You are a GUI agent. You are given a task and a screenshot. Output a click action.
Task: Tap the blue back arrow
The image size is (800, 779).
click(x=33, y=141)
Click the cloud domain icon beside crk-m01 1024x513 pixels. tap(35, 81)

==

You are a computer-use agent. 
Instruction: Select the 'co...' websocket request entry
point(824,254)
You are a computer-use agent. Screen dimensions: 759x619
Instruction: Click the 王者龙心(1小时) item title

...

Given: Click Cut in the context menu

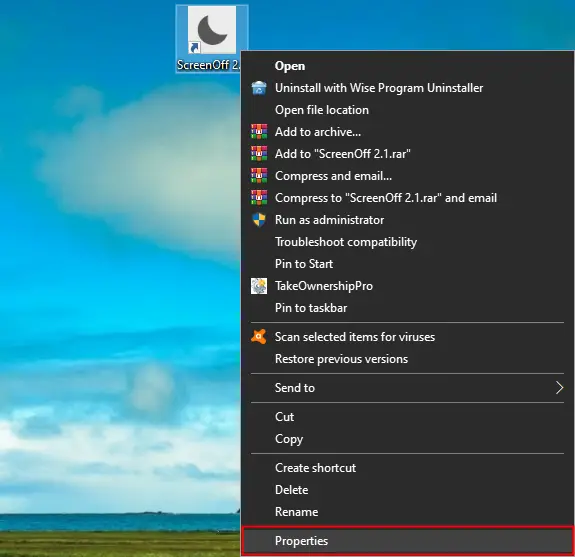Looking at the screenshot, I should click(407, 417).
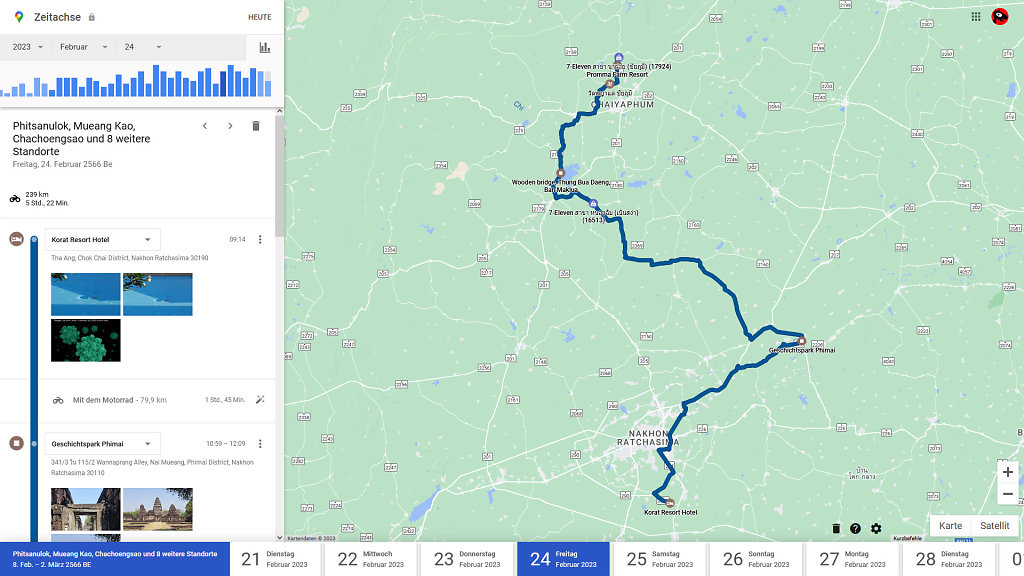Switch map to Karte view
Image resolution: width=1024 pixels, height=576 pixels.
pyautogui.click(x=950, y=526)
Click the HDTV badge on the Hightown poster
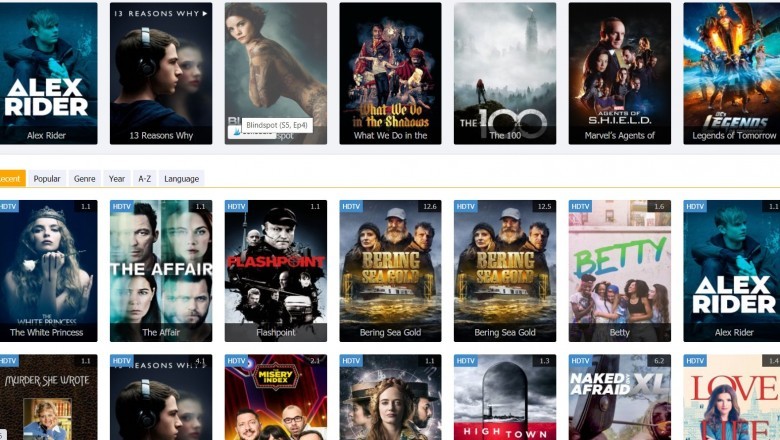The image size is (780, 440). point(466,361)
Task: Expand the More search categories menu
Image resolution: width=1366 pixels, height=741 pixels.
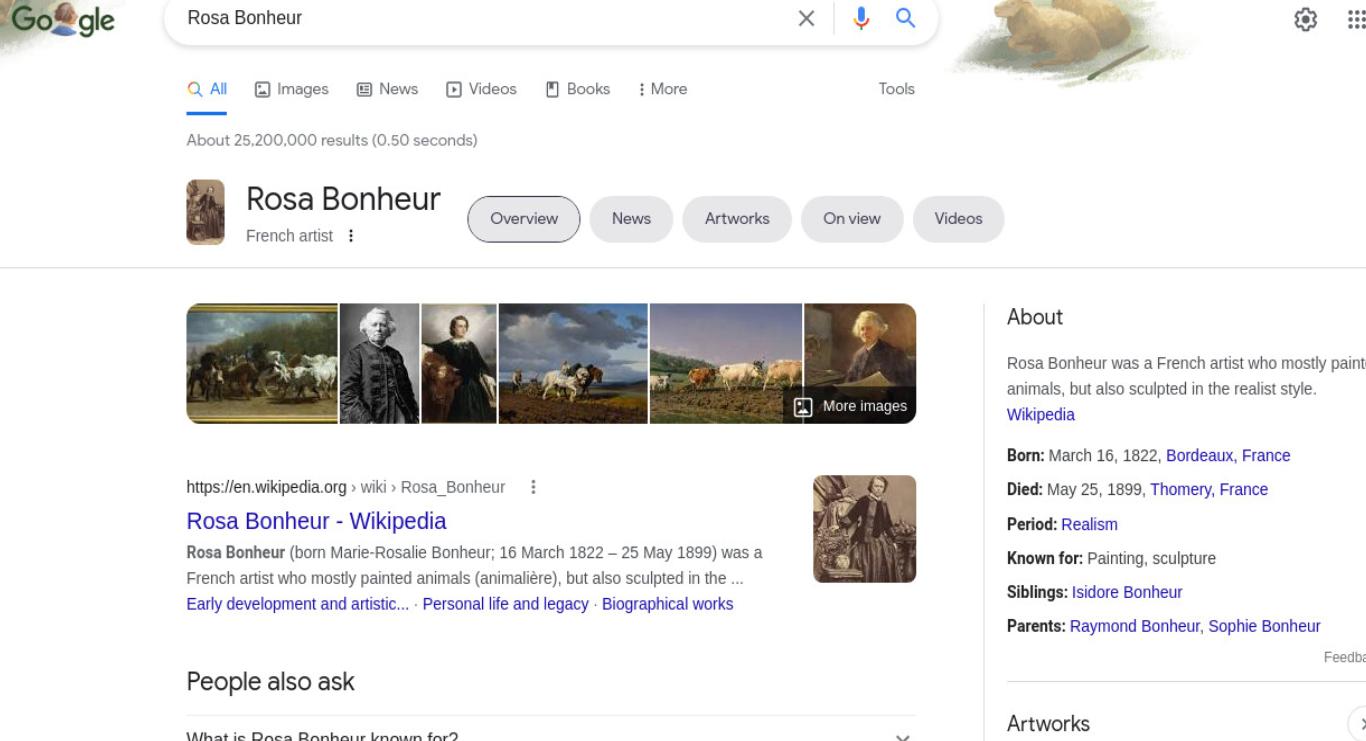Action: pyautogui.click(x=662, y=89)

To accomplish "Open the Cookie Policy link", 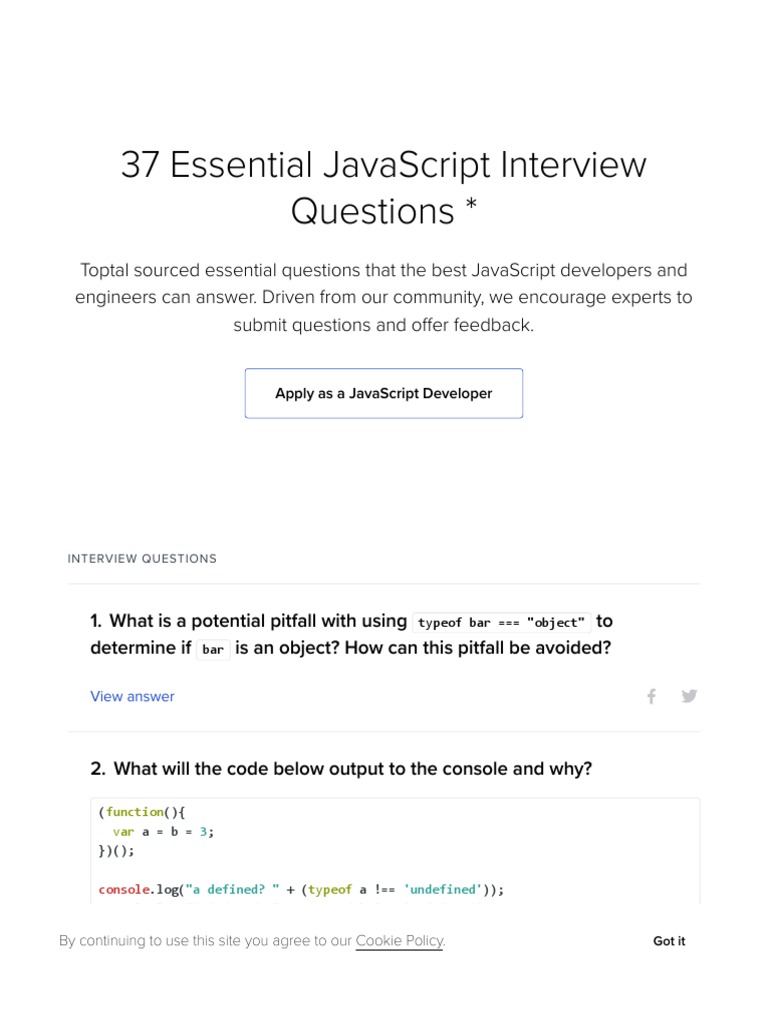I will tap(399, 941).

> **Brief**:
Duplicate the data between the lines holding "You are a GUI" and "Click the cloud", inclusive.

> **Answer to the problem**:
You are a GUI agent. You are given a task and a screenshot. Output a click action.
Task: Tap the blue back arrow
The image size is (800, 779).
click(x=33, y=141)
Click the cloud domain icon beside crk-m01 1024x513 pixels. tap(35, 81)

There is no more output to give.